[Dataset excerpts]
--- START ---

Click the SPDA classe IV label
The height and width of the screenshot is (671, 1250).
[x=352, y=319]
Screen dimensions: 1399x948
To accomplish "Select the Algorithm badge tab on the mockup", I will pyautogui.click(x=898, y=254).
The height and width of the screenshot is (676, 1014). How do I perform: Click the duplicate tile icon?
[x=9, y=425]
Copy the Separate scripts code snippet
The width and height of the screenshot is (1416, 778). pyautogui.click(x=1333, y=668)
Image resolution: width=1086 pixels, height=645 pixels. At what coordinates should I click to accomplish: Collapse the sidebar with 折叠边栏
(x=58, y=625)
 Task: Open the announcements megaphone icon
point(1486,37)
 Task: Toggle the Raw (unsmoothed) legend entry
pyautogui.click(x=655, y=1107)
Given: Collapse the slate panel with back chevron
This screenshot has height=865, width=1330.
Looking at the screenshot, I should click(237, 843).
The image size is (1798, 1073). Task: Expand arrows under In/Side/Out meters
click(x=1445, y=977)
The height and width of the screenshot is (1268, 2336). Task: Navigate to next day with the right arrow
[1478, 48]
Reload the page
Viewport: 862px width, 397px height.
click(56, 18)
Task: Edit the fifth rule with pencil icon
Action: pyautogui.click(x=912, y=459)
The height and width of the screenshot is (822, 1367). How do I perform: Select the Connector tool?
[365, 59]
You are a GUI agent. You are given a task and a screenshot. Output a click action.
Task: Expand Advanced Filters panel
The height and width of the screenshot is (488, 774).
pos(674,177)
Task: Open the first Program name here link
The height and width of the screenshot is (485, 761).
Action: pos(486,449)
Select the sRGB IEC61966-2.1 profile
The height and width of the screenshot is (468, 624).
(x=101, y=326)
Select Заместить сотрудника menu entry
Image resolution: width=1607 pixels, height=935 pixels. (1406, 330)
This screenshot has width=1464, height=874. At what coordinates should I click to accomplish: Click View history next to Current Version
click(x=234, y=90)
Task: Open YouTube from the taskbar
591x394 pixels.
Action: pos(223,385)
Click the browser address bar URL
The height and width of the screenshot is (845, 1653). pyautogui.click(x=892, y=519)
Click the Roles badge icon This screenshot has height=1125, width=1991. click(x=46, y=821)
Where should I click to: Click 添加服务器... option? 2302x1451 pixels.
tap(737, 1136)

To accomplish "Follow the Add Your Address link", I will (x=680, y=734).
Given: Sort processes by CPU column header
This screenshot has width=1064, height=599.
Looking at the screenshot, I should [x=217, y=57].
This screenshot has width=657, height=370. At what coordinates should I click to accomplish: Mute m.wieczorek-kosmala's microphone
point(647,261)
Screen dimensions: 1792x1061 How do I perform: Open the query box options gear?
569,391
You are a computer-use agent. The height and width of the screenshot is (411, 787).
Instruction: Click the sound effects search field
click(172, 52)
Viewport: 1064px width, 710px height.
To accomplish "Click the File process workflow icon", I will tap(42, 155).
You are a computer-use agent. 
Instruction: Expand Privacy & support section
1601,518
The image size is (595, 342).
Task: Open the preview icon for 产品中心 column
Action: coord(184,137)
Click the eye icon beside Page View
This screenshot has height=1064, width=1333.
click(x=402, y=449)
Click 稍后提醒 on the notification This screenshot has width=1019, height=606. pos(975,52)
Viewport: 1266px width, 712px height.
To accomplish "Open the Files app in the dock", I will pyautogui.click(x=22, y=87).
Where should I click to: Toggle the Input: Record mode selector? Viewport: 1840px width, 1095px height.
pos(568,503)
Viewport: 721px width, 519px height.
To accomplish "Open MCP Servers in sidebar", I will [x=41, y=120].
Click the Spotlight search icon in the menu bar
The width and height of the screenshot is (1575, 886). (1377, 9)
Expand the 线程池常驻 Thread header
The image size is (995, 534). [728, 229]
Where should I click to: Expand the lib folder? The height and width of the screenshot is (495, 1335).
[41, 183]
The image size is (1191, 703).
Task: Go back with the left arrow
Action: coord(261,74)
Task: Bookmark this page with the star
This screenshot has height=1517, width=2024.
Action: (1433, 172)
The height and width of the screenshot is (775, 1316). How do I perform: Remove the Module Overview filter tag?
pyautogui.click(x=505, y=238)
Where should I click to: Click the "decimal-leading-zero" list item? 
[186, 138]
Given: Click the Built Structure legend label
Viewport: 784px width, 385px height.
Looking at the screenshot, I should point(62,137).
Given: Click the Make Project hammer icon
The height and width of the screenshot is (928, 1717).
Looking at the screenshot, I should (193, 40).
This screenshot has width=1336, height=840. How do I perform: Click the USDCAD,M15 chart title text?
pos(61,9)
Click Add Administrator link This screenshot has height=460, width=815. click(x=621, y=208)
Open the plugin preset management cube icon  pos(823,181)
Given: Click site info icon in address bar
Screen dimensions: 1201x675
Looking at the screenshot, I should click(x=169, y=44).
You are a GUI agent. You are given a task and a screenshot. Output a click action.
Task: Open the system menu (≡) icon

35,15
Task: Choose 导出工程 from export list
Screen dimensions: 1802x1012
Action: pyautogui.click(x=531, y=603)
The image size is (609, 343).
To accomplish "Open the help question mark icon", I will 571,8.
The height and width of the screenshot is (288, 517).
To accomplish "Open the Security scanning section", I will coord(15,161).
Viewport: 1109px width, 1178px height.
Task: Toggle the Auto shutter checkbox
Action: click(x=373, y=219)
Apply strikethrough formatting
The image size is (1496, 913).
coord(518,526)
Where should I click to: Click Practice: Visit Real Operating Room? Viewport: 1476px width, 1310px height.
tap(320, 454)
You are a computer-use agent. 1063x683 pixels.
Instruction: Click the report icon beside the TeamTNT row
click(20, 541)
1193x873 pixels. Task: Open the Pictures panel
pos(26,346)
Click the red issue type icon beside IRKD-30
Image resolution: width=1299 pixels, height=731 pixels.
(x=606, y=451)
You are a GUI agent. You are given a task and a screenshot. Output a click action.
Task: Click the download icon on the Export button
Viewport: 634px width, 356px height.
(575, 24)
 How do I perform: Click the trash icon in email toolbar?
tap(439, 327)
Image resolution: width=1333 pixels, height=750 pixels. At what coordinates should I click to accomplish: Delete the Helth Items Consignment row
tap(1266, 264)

--- END ---

Reproduce verbatim the lines above, from the line with "The height and width of the screenshot is (485, 761)." through the line with "You are a computer-use agent. The".

The height and width of the screenshot is (485, 761).
Action: pos(486,449)
Select the sRGB IEC61966-2.1 profile
The height and width of the screenshot is (468, 624).
(x=101, y=326)
Select Заместить сотрудника menu entry
Image resolution: width=1607 pixels, height=935 pixels. (1406, 330)
This screenshot has width=1464, height=874. At what coordinates should I click to accomplish: Click View history next to Current Version
click(x=234, y=90)
Task: Open YouTube from the taskbar
591x394 pixels.
Action: pos(223,385)
Click the browser address bar URL
The height and width of the screenshot is (845, 1653). pyautogui.click(x=892, y=519)
Click the Roles badge icon This screenshot has height=1125, width=1991. click(x=46, y=821)
Where should I click to: Click 添加服务器... option? 2302x1451 pixels.
tap(737, 1136)

To accomplish "Follow the Add Your Address link", I will (x=680, y=734).
Given: Sort processes by CPU column header
This screenshot has width=1064, height=599.
Looking at the screenshot, I should [x=217, y=57].
This screenshot has width=657, height=370. At what coordinates should I click to accomplish: Mute m.wieczorek-kosmala's microphone
point(647,261)
Screen dimensions: 1792x1061 How do I perform: Open the query box options gear?
569,391
You are a computer-use agent. The height and width of the screenshot is (411, 787).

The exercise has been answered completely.